Film Review: THE SHOOTIST (1976, Don Siegel)

Stars: 5 of 5.
Running Time: 100 minutes.
Notable Cast or Crew: John Wayne, Ron Howard, Jimmy Stewart, Lauren Bacall, John Carradine, Scatman Crothers, Richard Boone (HAVE GUN, WILL TRAVEL).
Tag-lines: "He's got to face a gunfight once more to live up to his legend once more. To win just one more time.
Best one-liner: "Put it in a nutshell? You couldn't put it in a barrel without a bottom. You're the longest winded bastard I've ever known."

Art imitates death. Portrait of an aging gunfighter: J.B. Books. A shootist. A legend. Diagnosed with a cancer, eating him alive from within. The laundanum offers less and less respite each day. Yet, not content to let him die on his own terms, everyone wants to carve out one final piece before he's in the grave. And we're not simply talking about vengeful outlaws who want one last shot at his hide- we're talking an undertaker who wants to sell tickets to the funeral (with a cameo by John Carradine), an old flame who wants a book deal, a crooked newspaperman with an agenda, an endless parade of yahoos who want the last 'fill-in-the-blank' J.B. Books ever used/owned/had. It's the same pack of scavengers who one hundred years later operates tabloids, Lifetime movies, and the like. And, hell, John Waters has always said that the final indignity suffered by the famous is the mortician having sex with your corpse...

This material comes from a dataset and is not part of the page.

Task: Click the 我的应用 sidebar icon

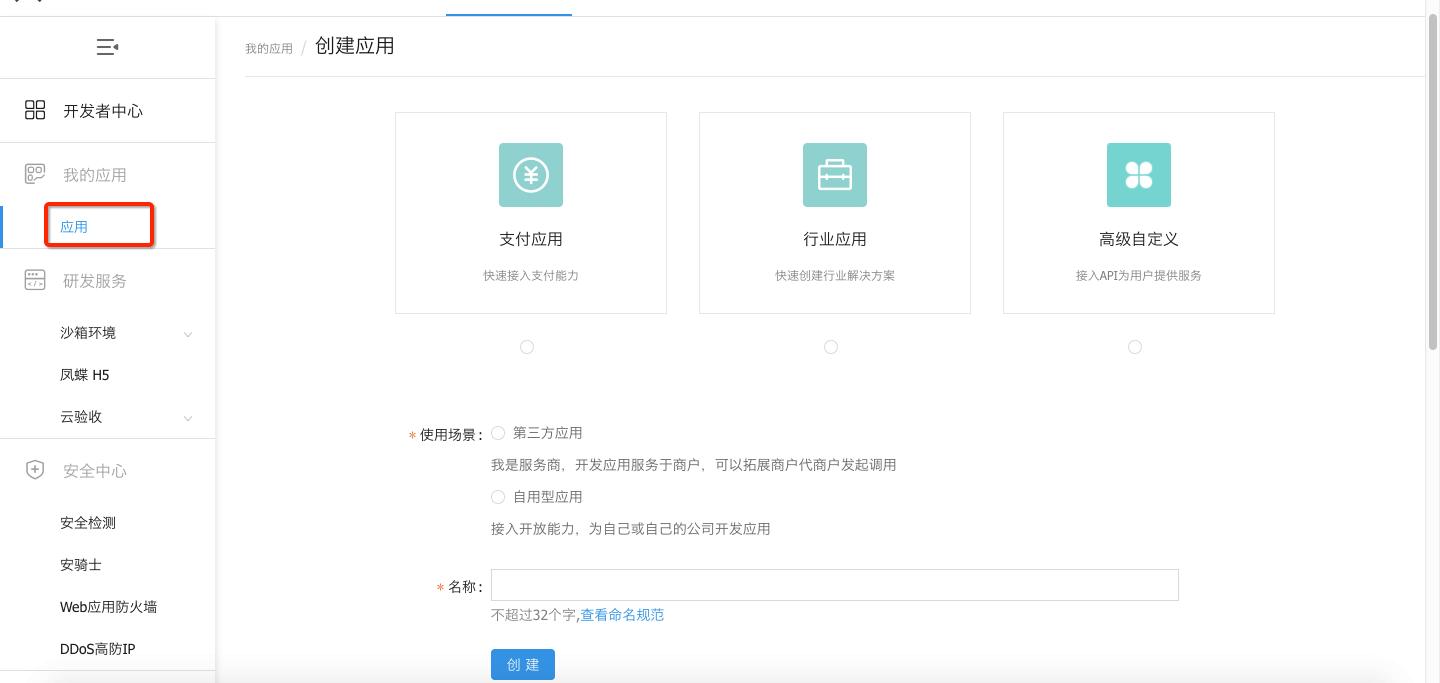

Well, regardless, Mr. Books is played by Marion Robert Morrison, better known to the public as one 'John Wayne.' A man similarly diagnosed with cancer, and undoubtedly no stranger to the hordes of ragpickers primed to take away one last piece of the legend for themselves. But it's not an entirely morbid universe that Don Siegel (DIRTY HARRY, THE BEGUILED, THE KILLERS) creates here.

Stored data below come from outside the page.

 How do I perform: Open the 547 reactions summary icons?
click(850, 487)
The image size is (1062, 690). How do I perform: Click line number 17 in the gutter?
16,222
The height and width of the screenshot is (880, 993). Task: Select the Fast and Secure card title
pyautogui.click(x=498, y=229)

As a kindly widow and her naive son (Lauren Bacall and Ron Howard) have excellent chemistry with Wayne and greatly aid the film in building a real emotional framework. Jimmy Stewart appears in a near-cameo role (which provides a great A MAN WHO SHOT LIBERTY VALANCE reference), and is, as always, sweetly captivating, but here he appears so feeble and hard-of-hearing that it's vaguely distressing to watch (which I suppose helps the film's aims).

Like so many Westerns, it all ends on a gunfight, but the stakes are so high and the reality so heightened, that the final scenes (and shots) truly resonate long after the film has ended.
A great last act and a fitting swansong for The Duke. Five stars.

-Sean Gill

2 comments:

Anonymous said...

Short but concise. My favorite Duke film. Amazing that he was so ill it almost was never finished. Did you catch the patriotic symbolism that Duke put in at the very end? In all these years, I believe I may have been the only one to see it, (I was getting ready to sketch it). Amazing. Anyway, sent you a book review request based on this article. Hope you get it. KEITH

Sean Gill said...

Keith,

Thanks for stopping by! It's been a while since I've seen it, so I can't quite recall the symbolism you refer to– refresh my memory?